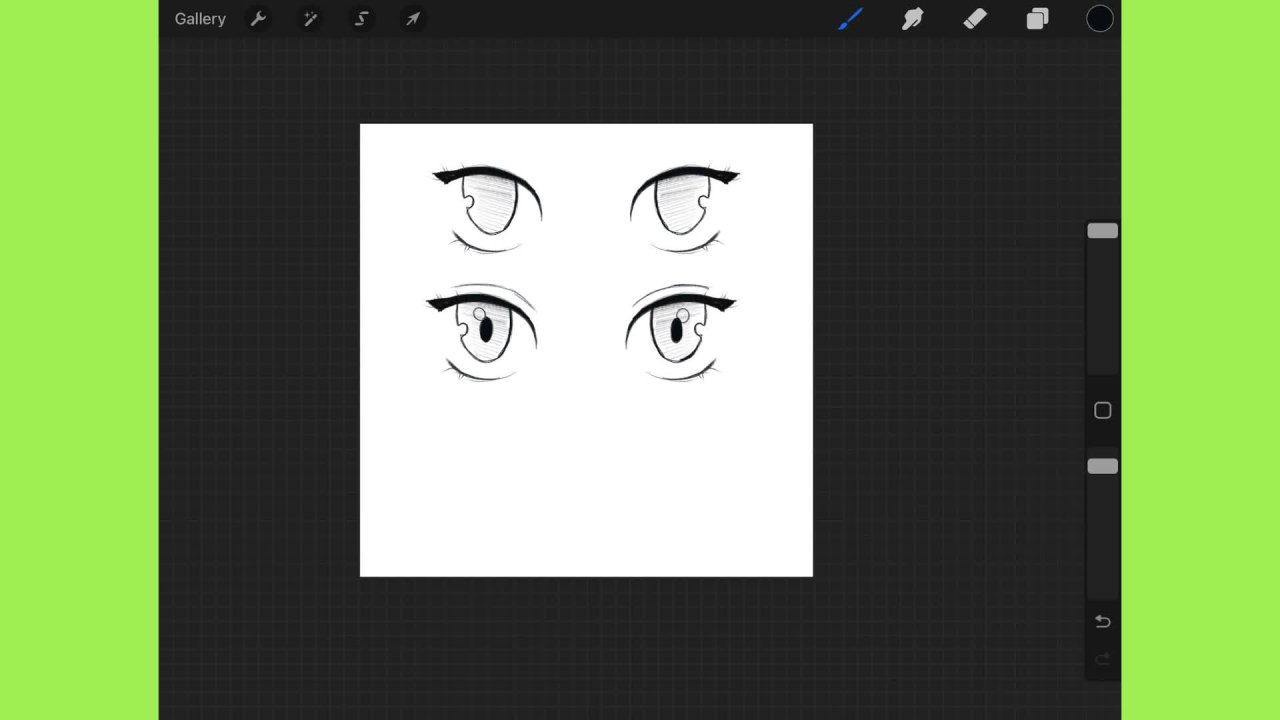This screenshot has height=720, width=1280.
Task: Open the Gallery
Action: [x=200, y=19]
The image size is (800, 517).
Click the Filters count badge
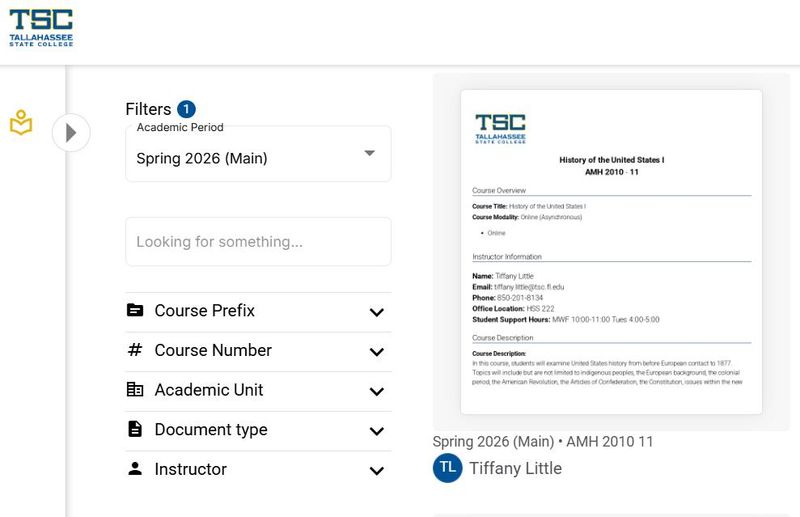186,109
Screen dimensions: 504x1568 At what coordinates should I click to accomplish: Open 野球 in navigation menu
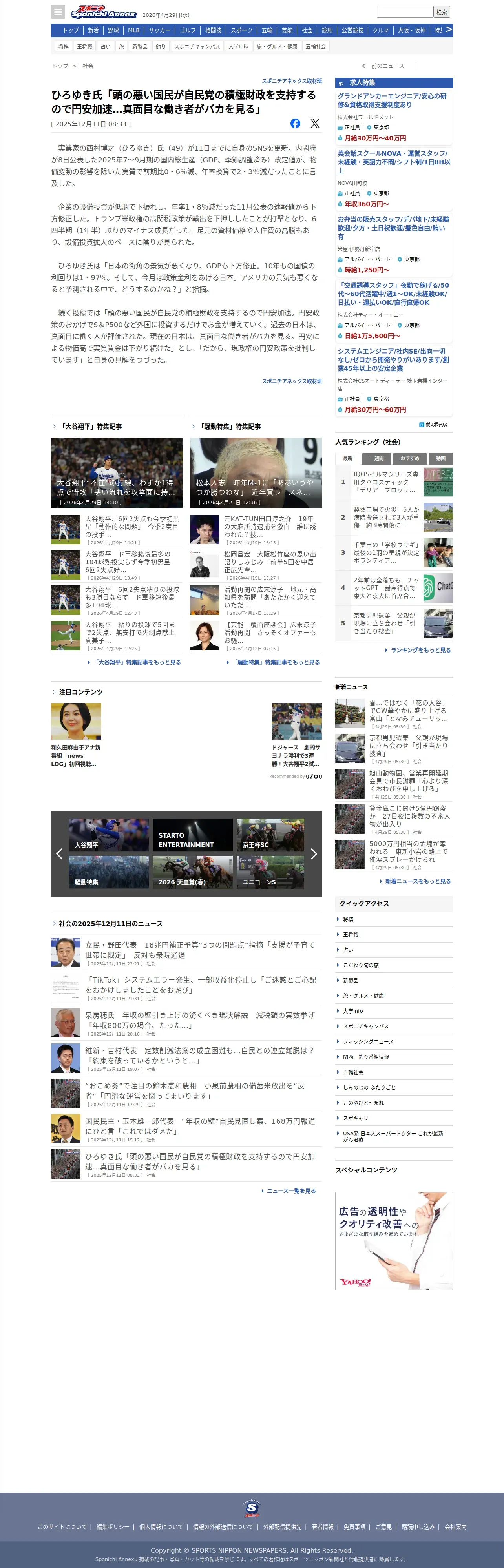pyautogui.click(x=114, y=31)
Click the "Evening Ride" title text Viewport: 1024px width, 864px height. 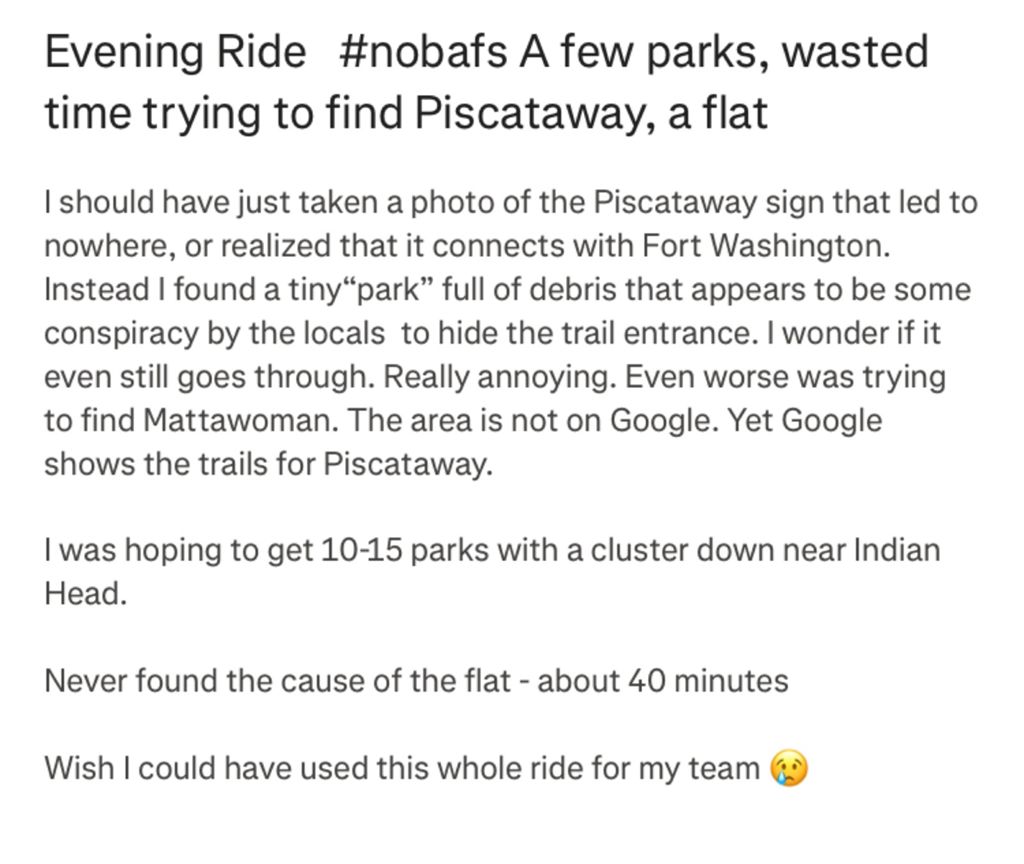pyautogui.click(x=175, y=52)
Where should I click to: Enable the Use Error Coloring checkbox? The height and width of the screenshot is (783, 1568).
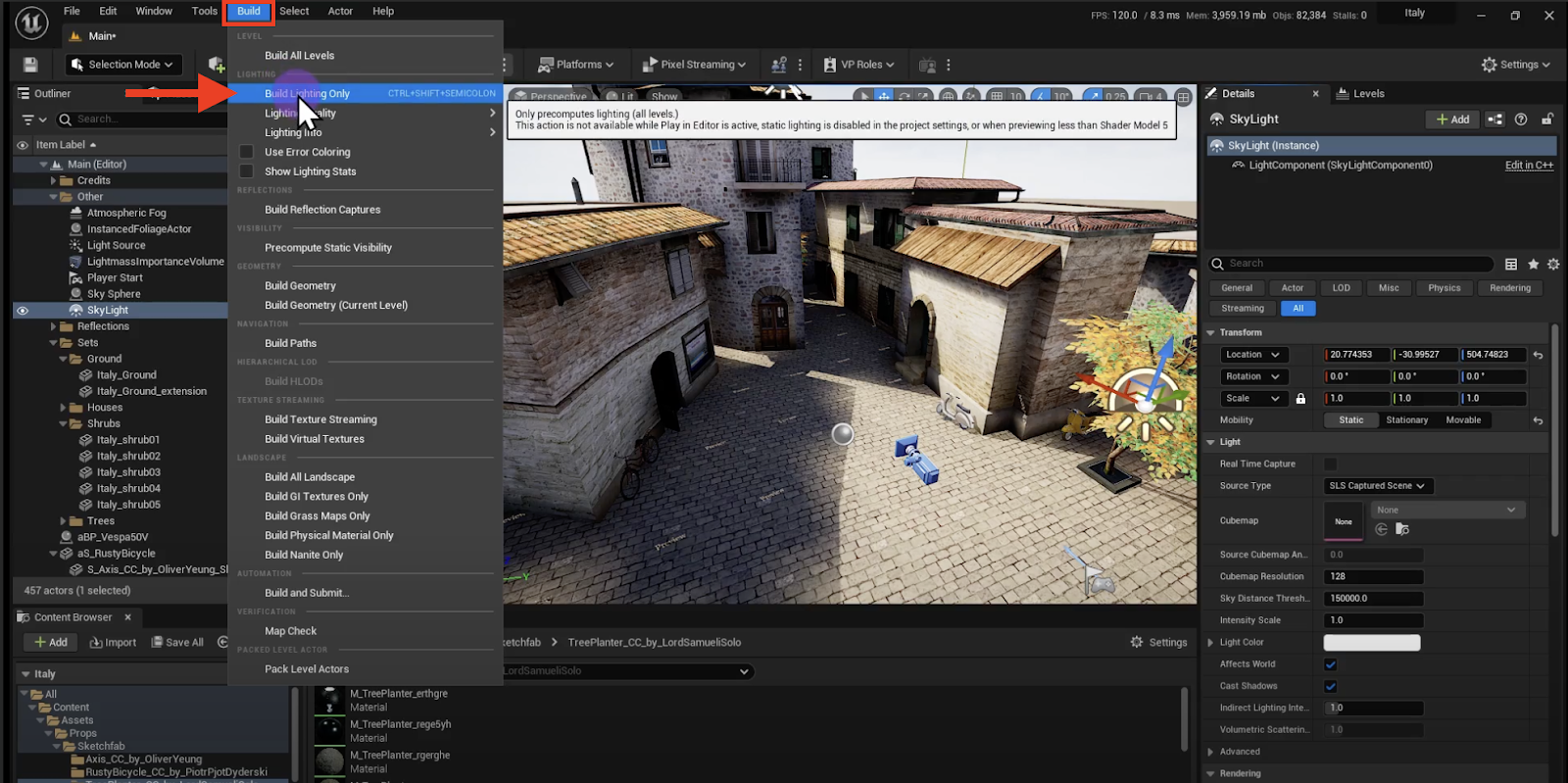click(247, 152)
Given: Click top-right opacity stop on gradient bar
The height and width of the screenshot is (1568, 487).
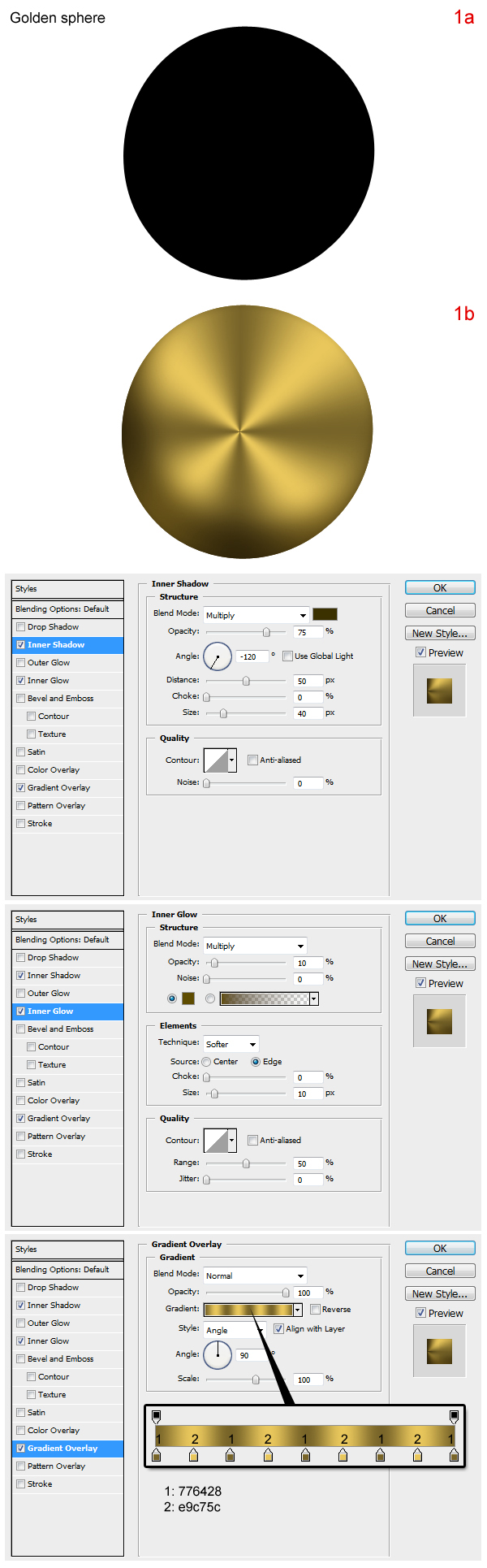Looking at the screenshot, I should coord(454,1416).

============

Everything from the line that contains "Where should I" to the final line of the data is to be duplicated exactly, both ends included, except the pictures.

EXPECTED OUTPUT >>
Where should I click to: Enable the Use Error Coloring checkbox? The height and width of the screenshot is (783, 1568).
click(247, 152)
Given: Click top-right opacity stop on gradient bar
The height and width of the screenshot is (1568, 487).
Looking at the screenshot, I should coord(454,1416).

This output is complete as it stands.